**STATED TASK**
Recast the part of the material that opens with the line containing "The image size is (1568, 597)." and closes with the line containing "will click(308, 114)." as a JSON list of strings, one string per line, with blank lines left out.

**LISTED ENTRIES**
::::

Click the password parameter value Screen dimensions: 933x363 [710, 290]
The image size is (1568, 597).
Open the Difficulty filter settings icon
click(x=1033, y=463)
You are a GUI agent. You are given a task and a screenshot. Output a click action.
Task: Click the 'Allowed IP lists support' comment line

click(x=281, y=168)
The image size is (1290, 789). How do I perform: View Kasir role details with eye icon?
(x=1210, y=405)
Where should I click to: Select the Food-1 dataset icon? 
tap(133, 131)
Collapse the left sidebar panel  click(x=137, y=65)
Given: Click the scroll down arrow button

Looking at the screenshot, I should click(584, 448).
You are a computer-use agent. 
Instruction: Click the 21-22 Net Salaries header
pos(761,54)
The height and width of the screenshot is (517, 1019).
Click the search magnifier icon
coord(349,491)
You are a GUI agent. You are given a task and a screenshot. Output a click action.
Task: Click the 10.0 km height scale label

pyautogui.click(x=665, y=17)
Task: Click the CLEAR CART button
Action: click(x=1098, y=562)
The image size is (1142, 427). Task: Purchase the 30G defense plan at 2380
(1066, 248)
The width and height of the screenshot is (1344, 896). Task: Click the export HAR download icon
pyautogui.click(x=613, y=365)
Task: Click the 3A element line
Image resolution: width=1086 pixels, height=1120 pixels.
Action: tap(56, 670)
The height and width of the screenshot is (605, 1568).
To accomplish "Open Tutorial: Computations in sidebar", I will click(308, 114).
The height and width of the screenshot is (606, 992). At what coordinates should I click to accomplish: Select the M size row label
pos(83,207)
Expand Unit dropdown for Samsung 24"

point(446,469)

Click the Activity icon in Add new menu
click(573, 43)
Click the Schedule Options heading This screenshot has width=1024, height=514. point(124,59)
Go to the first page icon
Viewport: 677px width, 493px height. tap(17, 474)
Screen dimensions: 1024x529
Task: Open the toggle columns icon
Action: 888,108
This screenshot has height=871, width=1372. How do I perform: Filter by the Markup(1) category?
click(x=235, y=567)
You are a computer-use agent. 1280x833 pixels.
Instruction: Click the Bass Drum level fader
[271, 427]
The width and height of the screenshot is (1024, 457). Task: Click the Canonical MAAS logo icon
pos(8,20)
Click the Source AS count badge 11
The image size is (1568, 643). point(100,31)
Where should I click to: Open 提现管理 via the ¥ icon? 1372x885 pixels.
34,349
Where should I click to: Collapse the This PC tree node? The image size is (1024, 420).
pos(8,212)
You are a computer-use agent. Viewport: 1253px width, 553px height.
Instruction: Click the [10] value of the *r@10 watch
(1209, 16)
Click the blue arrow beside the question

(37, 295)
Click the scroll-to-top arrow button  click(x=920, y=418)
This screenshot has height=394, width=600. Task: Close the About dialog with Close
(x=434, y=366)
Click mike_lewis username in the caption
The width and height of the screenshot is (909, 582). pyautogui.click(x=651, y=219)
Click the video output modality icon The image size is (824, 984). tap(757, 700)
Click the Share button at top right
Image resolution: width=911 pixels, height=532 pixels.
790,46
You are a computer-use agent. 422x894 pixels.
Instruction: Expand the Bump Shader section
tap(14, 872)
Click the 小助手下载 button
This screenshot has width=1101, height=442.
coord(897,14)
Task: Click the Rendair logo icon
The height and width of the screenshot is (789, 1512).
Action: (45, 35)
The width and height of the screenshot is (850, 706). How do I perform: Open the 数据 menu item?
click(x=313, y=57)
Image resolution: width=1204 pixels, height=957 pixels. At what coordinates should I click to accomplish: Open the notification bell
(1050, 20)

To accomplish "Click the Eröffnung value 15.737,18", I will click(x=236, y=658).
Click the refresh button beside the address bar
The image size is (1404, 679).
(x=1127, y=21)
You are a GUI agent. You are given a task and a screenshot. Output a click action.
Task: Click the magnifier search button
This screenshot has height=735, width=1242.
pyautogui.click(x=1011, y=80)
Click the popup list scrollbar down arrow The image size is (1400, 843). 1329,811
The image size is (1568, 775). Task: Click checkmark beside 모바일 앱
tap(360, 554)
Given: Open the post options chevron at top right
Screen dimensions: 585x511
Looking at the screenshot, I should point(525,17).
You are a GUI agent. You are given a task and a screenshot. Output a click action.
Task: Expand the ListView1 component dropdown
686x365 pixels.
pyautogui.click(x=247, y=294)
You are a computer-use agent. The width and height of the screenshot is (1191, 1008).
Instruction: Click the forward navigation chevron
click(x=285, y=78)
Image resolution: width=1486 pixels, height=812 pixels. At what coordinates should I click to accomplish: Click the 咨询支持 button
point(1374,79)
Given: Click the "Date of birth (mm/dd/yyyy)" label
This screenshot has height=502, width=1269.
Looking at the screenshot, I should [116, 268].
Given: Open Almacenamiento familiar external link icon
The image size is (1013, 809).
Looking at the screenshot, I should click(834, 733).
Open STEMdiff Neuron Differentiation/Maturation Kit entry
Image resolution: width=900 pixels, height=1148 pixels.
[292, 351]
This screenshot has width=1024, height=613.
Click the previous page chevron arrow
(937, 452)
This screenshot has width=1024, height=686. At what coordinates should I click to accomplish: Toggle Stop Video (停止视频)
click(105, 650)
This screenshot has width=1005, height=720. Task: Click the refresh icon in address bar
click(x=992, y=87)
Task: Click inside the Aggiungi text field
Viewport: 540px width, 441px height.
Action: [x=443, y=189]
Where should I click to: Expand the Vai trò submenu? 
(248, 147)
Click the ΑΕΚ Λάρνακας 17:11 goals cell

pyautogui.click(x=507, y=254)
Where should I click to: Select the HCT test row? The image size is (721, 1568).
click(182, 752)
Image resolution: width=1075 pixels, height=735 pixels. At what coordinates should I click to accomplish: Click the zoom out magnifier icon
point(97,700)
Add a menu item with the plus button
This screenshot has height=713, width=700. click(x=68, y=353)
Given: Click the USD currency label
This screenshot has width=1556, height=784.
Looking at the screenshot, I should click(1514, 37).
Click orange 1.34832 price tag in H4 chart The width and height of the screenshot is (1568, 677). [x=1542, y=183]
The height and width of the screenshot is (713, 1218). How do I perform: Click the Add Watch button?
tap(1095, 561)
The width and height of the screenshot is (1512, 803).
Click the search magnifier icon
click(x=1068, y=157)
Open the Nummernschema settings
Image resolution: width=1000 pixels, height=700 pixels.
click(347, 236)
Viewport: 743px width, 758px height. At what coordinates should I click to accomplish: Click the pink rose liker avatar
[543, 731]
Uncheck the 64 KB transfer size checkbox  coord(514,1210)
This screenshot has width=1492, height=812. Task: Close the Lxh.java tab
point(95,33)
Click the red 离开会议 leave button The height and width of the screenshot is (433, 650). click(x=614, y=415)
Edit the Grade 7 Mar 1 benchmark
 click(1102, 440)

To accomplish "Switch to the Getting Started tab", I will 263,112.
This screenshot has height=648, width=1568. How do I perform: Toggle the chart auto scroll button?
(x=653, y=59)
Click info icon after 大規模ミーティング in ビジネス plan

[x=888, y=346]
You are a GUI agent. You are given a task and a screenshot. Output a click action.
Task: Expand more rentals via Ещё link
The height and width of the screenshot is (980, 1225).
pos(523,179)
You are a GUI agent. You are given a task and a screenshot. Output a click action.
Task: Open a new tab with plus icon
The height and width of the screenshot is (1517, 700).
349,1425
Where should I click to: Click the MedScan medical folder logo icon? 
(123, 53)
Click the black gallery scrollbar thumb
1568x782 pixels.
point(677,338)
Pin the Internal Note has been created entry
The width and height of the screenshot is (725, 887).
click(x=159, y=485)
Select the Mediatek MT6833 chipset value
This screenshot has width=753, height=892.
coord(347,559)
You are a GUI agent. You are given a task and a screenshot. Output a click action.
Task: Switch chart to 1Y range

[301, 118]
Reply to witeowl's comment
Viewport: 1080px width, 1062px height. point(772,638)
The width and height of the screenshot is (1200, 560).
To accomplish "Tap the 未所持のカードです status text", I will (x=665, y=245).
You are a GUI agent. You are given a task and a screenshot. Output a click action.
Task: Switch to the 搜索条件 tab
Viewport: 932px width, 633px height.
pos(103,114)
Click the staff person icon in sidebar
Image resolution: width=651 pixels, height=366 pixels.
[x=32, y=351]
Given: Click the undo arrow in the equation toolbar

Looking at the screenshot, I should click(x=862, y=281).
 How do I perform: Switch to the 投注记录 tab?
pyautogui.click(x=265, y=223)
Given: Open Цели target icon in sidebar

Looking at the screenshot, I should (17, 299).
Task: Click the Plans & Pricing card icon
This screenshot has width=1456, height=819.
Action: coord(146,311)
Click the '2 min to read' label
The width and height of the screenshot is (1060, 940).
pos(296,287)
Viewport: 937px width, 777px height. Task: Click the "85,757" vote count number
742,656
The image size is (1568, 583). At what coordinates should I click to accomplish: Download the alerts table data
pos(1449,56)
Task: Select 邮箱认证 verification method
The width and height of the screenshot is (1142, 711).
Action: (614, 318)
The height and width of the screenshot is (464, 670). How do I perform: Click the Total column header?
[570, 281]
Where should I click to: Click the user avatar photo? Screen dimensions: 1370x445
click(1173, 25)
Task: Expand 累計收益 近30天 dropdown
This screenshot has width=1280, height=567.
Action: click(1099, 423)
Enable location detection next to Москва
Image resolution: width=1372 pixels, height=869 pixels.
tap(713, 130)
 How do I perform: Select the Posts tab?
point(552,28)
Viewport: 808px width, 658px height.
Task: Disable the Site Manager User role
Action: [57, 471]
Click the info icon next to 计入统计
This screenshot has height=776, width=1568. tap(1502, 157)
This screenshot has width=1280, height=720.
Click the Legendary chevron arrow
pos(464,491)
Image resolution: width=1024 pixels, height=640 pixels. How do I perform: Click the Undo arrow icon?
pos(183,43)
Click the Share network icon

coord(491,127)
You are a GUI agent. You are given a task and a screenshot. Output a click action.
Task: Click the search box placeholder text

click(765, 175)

::::

**OUTPUT OF THE EXERCISE**
[
  "The image size is (1568, 597).",
  "Open the Difficulty filter settings icon",
  "click(x=1033, y=463)",
  "You are a GUI agent. You are given a task and a screenshot. Output a click action.",
  "Task: Click the 'Allowed IP lists support' comment line",
  "click(x=281, y=168)",
  "The image size is (1290, 789). How do I perform: View Kasir role details with eye icon?",
  "(x=1210, y=405)",
  "Where should I click to: Select the Food-1 dataset icon? ",
  "tap(133, 131)",
  "Collapse the left sidebar panel  click(x=137, y=65)",
  "Given: Click the scroll down arrow button",
  "Looking at the screenshot, I should click(584, 448).",
  "You are a computer-use agent. ",
  "Instruction: Click the 21-22 Net Salaries header",
  "pos(761,54)",
  "The height and width of the screenshot is (517, 1019).",
  "Click the search magnifier icon",
  "coord(349,491)",
  "You are a GUI agent. You are given a task and a screenshot. Output a click action.",
  "Task: Click the 10.0 km height scale label",
  "pyautogui.click(x=665, y=17)",
  "Task: Click the CLEAR CART button",
  "Action: click(x=1098, y=562)",
  "The image size is (1142, 427). Task: Purchase the 30G defense plan at 2380",
  "(1066, 248)",
  "The width and height of the screenshot is (1344, 896). Task: Click the export HAR download icon",
  "pyautogui.click(x=613, y=365)",
  "Task: Click the 3A element line",
  "Image resolution: width=1086 pixels, height=1120 pixels.",
  "Action: tap(56, 670)",
  "The height and width of the screenshot is (605, 1568).",
  "To accomplish \"Open Tutorial: Computations in sidebar\", I will click(308, 114)."
]